Во-первых, в книге сквозит не только античность, но многое — из ислама, в чеченской и афганской вещах, и, конечно, из священных книг христианства. Тема юродства Христа ради не остается в одиночестве — в книге слышится плач Иеремии, звучат слова Екклезиаста, предсказывается Исход (все примеры — из “Блюза”)… Пусть это и оттесняется, отвергается всем духом тех лет. Вот беглый поляк видит в приютившей его квартире русских икону Богородицы, пытается ей молиться, но, под пристальным взглядом колхозника с другой картинки, осекается:

“— Матка Боска… — простонал Ежи.

Не обращая на него никакого внимания, лубочный колхозник продолжал и продолжал разбрасывать зерна.

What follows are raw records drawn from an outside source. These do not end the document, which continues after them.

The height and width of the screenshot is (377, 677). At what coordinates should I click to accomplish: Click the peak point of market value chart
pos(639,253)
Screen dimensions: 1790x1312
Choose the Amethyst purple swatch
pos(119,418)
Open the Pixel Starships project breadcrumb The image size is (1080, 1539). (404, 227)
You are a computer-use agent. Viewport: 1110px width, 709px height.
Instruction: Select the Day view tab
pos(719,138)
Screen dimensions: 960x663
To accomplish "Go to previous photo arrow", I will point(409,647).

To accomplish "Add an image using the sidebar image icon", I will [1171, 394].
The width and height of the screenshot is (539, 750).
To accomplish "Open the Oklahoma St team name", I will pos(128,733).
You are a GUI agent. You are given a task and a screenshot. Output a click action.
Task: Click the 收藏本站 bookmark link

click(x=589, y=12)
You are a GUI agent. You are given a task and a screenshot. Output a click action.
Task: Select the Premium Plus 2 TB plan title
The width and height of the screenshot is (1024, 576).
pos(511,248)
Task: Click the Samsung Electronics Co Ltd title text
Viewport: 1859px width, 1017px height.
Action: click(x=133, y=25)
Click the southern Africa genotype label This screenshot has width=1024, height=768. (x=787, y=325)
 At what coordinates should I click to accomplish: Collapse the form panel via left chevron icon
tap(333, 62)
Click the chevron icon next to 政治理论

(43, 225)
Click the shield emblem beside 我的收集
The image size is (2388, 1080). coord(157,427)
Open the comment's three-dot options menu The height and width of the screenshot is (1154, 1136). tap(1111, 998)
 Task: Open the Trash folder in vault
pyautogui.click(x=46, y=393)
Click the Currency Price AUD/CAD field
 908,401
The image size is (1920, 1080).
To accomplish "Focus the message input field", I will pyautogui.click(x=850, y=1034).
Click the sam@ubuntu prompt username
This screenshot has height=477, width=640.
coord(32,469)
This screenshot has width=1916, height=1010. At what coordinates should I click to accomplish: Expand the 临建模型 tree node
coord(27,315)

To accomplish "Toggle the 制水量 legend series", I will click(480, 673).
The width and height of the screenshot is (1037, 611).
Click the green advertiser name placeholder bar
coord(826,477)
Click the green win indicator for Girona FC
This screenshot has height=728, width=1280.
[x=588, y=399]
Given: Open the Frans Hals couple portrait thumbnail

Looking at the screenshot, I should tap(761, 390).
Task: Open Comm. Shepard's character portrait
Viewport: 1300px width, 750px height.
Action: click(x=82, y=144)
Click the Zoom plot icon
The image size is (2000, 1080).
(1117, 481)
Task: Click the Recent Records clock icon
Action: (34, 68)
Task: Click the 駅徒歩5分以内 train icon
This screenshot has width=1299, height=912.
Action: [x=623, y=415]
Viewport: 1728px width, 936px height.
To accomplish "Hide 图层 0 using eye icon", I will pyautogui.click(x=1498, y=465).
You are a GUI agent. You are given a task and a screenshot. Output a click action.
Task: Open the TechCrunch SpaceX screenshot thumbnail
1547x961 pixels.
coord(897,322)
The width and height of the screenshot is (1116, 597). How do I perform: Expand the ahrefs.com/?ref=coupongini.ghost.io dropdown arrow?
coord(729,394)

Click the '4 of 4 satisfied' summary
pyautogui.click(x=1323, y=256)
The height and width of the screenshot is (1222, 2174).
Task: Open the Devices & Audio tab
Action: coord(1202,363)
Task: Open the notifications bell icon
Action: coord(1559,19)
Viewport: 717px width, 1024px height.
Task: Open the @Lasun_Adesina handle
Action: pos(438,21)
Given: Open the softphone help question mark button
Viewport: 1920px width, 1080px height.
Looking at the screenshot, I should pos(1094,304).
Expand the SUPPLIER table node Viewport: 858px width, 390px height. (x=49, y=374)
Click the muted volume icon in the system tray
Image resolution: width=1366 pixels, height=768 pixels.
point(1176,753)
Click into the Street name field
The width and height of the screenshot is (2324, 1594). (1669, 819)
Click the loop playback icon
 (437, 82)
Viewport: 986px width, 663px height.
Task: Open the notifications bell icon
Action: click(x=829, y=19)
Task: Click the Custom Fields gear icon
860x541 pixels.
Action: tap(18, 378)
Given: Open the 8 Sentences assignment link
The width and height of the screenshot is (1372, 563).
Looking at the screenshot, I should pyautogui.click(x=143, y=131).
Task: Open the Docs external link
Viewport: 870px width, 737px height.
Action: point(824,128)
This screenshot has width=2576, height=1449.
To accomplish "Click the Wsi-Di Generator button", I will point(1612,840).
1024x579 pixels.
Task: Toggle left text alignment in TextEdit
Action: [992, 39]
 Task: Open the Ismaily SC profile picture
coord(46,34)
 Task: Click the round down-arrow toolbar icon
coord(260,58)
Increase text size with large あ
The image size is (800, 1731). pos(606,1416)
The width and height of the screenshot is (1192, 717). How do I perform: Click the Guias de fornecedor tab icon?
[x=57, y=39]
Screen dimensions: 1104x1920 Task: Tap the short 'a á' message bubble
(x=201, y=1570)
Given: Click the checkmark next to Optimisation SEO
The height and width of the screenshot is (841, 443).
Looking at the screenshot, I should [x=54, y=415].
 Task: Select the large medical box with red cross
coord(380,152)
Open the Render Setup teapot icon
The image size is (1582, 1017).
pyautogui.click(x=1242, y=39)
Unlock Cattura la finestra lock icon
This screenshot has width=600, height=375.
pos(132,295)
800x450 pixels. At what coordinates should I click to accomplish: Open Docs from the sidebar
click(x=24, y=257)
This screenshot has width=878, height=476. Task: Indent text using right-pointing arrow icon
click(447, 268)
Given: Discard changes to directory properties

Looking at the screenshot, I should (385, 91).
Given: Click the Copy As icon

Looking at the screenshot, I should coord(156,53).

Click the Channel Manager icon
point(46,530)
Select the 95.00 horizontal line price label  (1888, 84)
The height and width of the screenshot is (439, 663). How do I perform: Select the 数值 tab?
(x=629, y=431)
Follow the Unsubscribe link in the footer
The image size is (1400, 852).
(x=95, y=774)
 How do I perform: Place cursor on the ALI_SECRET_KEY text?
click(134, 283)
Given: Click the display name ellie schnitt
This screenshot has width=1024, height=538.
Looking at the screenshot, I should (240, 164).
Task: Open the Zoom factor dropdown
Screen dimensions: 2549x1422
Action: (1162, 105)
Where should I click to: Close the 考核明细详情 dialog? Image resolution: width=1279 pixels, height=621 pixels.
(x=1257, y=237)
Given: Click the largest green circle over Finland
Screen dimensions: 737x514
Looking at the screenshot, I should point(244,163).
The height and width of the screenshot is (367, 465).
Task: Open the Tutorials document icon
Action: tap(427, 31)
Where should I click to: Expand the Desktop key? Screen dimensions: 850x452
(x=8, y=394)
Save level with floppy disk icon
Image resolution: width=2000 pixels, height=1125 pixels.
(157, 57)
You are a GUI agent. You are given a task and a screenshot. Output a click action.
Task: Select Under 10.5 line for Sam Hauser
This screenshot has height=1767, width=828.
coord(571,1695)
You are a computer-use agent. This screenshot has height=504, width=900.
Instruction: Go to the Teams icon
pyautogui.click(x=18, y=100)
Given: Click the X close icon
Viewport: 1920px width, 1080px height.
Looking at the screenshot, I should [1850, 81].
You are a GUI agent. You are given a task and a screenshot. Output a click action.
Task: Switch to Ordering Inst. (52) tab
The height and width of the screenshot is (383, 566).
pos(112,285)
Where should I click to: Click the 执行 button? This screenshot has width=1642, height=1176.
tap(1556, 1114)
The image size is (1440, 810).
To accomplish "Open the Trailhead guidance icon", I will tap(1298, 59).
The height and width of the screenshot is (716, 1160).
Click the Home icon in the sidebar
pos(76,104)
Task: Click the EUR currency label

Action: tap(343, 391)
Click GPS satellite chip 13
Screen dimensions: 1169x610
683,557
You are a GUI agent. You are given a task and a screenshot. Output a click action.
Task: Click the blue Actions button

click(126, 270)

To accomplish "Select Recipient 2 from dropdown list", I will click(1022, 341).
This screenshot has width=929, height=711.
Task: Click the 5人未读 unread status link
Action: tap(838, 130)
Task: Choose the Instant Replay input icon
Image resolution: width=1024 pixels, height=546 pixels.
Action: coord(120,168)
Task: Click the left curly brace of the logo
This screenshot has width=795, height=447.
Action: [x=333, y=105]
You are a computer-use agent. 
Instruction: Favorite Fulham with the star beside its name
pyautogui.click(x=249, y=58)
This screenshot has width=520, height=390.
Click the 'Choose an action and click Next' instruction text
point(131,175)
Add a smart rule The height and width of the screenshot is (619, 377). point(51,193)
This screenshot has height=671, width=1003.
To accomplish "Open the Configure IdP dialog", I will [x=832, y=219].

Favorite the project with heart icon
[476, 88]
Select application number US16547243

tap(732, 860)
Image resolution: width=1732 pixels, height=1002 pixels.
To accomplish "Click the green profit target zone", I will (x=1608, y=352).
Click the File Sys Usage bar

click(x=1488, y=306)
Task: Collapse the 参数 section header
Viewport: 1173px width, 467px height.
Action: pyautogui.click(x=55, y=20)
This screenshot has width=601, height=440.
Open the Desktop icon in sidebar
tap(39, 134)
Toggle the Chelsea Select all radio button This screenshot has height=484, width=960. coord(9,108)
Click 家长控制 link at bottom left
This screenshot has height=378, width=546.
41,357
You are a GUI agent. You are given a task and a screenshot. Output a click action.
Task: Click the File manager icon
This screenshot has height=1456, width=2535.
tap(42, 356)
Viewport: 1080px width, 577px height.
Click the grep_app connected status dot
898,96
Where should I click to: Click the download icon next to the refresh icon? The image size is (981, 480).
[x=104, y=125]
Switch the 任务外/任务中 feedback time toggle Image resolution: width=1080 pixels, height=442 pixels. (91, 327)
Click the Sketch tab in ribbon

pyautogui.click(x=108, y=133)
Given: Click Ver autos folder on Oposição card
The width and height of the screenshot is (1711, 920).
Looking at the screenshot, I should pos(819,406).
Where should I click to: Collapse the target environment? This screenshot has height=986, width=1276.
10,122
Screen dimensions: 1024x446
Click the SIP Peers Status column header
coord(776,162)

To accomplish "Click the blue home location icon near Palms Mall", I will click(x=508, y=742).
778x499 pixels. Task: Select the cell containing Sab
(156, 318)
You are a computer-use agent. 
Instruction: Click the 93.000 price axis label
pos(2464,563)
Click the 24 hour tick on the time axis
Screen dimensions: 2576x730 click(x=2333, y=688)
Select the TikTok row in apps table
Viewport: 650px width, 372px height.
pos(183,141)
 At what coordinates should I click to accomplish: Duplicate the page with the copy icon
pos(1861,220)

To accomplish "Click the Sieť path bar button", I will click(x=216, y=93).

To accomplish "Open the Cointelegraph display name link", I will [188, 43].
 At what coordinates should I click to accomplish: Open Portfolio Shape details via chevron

Наваждение какое-то, опять простонал Ежи, бесконечный дурной сон”.

В городе, разумеется, не лучше: “Убогими корпусами └Красного Текстильщика” оттеснены, задвинуты в тень колокольня и главы монастыря”, а кинотеатр оказывается чуть ли не суррогатом церкви, “храмом коммунизма”.

Во-вторых, живительная сила свойственна еще одному чуждому и запрещенному в советские годы явлению — джазу. Один из персонажей на все лады расшифровывает это слово, будто аббревиатуру: “Итак, в понимании умных людей-— слева направо: Динамично, Живо, Абсолютно Здорово. Справа налево —
недруги джаза: Заумные, Абстрактные, Жалкие Диссонансы. Они же — слева
направо: Дешево, Жеманно, Аморально, Запретить! Мнение зрителей — слева направо: Джаз Жмут, А Зря! Мнение обывателя — справа налево: Зашел, Ахнул, Жаль Денег! Наше мнение — слева направо: Доходчиво! Жизнерадостно!
Актуально! Зажигательно! Или справа налево: Зритель Аплодирует, Жаждет
Джаза!”

Ключевое здесь слово, вернее корень, — “жизнь”. Ибо джаз становится для молодых героев книги действительно религией (недаром синкопу — “проповедуют”) с ее главной функцией — приобщения к высшей жизни, воскрешения в жизнь
истинную. Так, приджазованная (чистый джаз звучит по понятным причинам редко, на страницах книги играется скорее музыка “со звучанием, близким к джазовому”-— такой вот термин породило бюрократическое начальство) музыка тапера оживляет фильм:

“Пантюшины синкопы в ритме вальса или танго завораживали публику, и фильм уже никому не казался немым. <…> Женщины, не стесняясь нисколько, хлюпали носами, да и мужчины были близки к этому. Вот так терзал Пантелей души каждой своей нетрезвой струною. <…> Где достойные, подходящие краски, чтобы описать те благословенные мгновенья, когда после заключительных кадров и слова └Конец” на слепнущем экране вдруг, как всемирный потоп, обрушивалась белая акация заодно с ярчайшим светом зажегшихся электроламп, обрушивалась прямо на нас, на скамейки, на распахнувшиеся воротца, уже покинутые билетершами, и когда всем, ошарашенным, и подавленным, и возвышенным, хотелось быть незащищенными детьми (курсив мой. — А. Ч.)”.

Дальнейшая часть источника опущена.